Return every line below exactly.

Stored records
····················
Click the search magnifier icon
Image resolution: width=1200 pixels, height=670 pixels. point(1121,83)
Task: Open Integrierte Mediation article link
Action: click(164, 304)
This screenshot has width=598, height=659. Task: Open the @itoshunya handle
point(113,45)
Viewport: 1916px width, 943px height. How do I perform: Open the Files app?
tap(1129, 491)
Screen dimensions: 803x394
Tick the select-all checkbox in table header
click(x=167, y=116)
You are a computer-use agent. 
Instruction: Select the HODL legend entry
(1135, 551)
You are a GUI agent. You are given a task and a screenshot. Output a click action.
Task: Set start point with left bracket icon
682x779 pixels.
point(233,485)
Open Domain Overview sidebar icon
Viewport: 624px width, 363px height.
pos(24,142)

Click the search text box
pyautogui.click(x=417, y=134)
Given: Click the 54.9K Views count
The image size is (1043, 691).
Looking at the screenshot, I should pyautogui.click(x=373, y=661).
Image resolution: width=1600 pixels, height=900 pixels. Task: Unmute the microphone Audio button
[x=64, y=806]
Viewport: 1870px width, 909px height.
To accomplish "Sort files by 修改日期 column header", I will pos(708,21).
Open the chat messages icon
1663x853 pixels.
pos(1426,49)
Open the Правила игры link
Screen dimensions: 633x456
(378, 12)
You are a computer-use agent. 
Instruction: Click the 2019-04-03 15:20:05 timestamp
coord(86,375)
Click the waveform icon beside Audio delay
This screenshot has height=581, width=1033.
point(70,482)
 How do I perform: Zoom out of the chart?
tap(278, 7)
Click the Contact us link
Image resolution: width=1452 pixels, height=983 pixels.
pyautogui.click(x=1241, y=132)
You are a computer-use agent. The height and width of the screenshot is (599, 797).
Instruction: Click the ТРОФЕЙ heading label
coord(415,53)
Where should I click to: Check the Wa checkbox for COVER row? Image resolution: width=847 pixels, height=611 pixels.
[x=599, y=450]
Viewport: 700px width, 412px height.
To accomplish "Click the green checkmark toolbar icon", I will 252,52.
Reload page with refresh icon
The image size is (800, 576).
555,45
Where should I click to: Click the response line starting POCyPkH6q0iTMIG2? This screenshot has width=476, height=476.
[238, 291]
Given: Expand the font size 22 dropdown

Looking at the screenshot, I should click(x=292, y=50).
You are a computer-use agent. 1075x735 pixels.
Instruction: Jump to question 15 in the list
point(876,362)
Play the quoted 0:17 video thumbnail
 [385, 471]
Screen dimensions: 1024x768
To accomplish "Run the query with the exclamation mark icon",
····················
• _WRITTEN SOLUTION_
Click the search magnifier icon
Image resolution: width=1200 pixels, height=670 pixels. point(1121,83)
Task: Open Integrierte Mediation article link
Action: click(164, 304)
This screenshot has width=598, height=659. Task: Open the @itoshunya handle
point(113,45)
Viewport: 1916px width, 943px height. How do I perform: Open the Files app?
tap(1129, 491)
Screen dimensions: 803x394
Tick the select-all checkbox in table header
click(x=167, y=116)
You are a computer-use agent. 
Instruction: Select the HODL legend entry
(1135, 551)
You are a GUI agent. You are given a task and a screenshot. Output a click action.
Task: Set start point with left bracket icon
682x779 pixels.
point(233,485)
Open Domain Overview sidebar icon
Viewport: 624px width, 363px height.
pos(24,142)

Click the search text box
pyautogui.click(x=417, y=134)
Given: Click the 54.9K Views count
The image size is (1043, 691).
Looking at the screenshot, I should pyautogui.click(x=373, y=661).
Image resolution: width=1600 pixels, height=900 pixels. Task: Unmute the microphone Audio button
[x=64, y=806]
Viewport: 1870px width, 909px height.
To accomplish "Sort files by 修改日期 column header", I will pos(708,21).
Open the chat messages icon
1663x853 pixels.
pos(1426,49)
Open the Правила игры link
Screen dimensions: 633x456
(378, 12)
You are a computer-use agent. 
Instruction: Click the 2019-04-03 15:20:05 timestamp
coord(86,375)
Click the waveform icon beside Audio delay
This screenshot has height=581, width=1033.
point(70,482)
 How do I perform: Zoom out of the chart?
tap(278, 7)
Click the Contact us link
Image resolution: width=1452 pixels, height=983 pixels.
pyautogui.click(x=1241, y=132)
You are a computer-use agent. The height and width of the screenshot is (599, 797).
Instruction: Click the ТРОФЕЙ heading label
coord(415,53)
Where should I click to: Check the Wa checkbox for COVER row? Image resolution: width=847 pixels, height=611 pixels.
[x=599, y=450]
Viewport: 700px width, 412px height.
To accomplish "Click the green checkmark toolbar icon", I will 252,52.
Reload page with refresh icon
The image size is (800, 576).
555,45
Where should I click to: Click the response line starting POCyPkH6q0iTMIG2? This screenshot has width=476, height=476.
[238, 291]
Given: Expand the font size 22 dropdown

Looking at the screenshot, I should click(x=292, y=50).
You are a computer-use agent. 1075x735 pixels.
Instruction: Jump to question 15 in the list
point(876,362)
Play the quoted 0:17 video thumbnail
 [385, 471]
Screen dimensions: 1024x768
To accomplish "Run the query with the exclamation mark icon",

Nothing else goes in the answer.